What you will do ▸ Down to the last line, write out the entries below exactly and omit all pictures.

━━━━━ Available data

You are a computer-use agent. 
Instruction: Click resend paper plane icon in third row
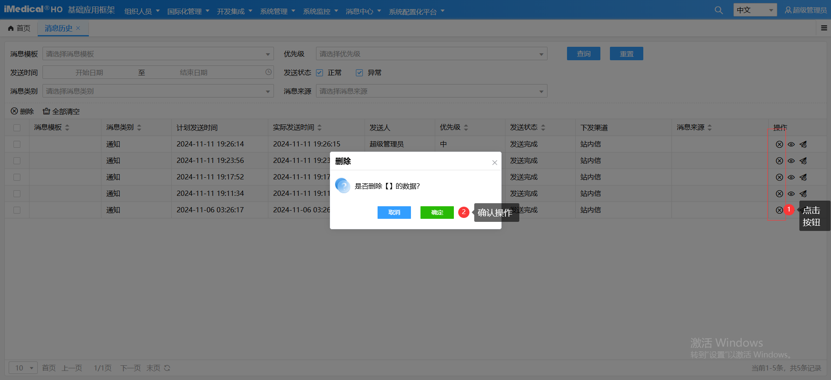coord(803,177)
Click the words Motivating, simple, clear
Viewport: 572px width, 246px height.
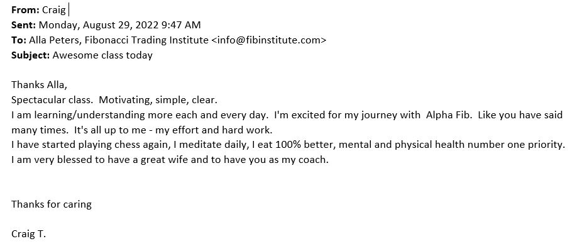[158, 100]
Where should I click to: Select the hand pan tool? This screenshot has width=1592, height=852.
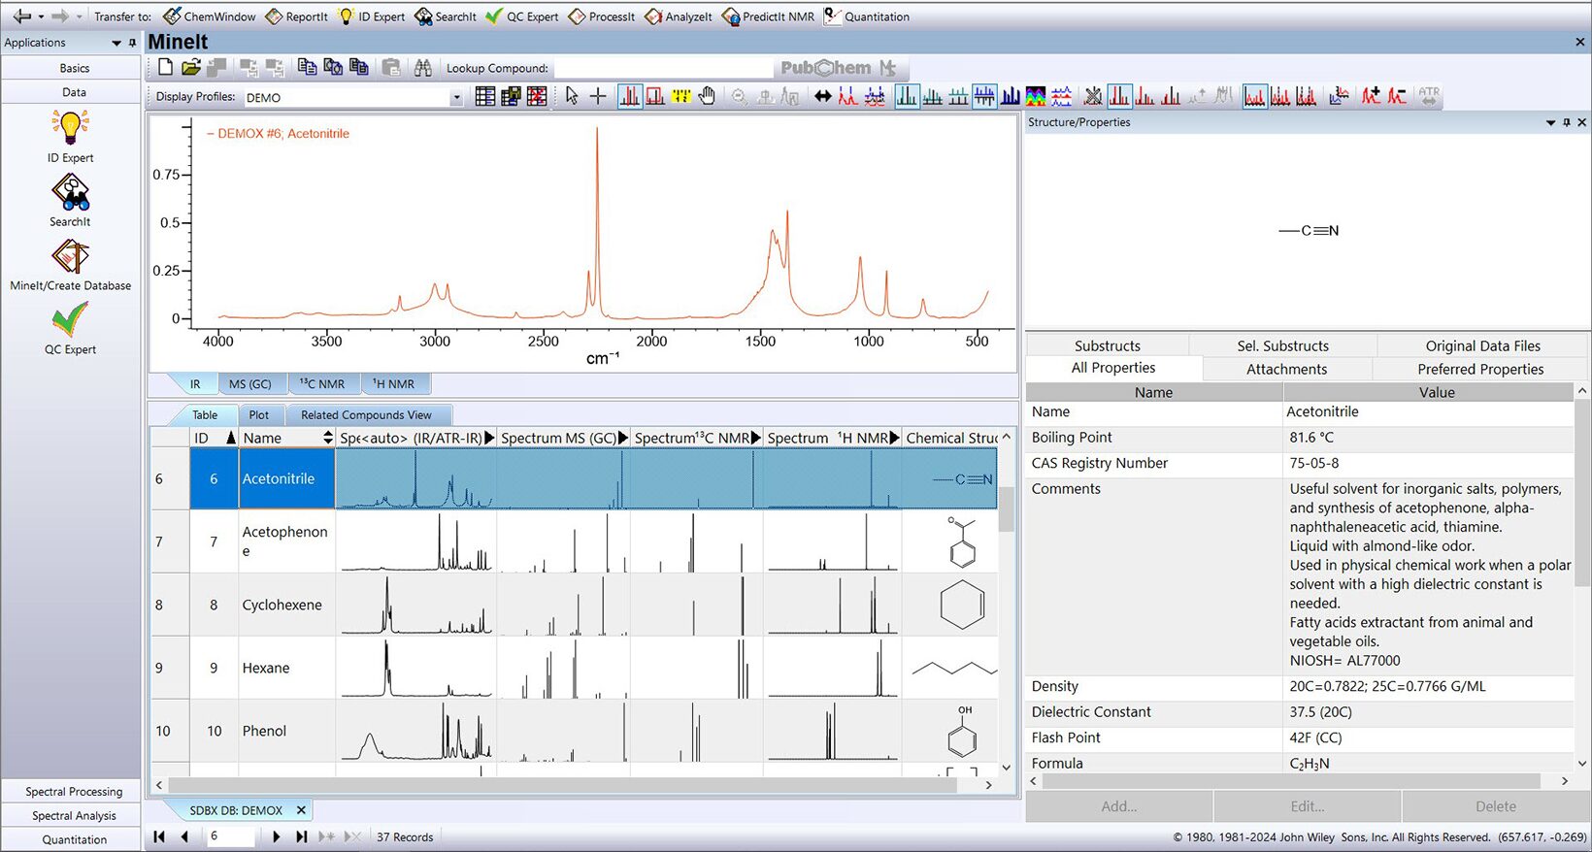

━━━━━━━━━━

Output of the exercise ▸
You are a computer-use agent. 
Instruction: Click resend paper plane icon in third row
coord(803,177)
Click the words Motivating, simple, clear
Viewport: 572px width, 246px height.
[158, 100]
Where should I click to: Select the hand pan tool? This screenshot has width=1592, height=852.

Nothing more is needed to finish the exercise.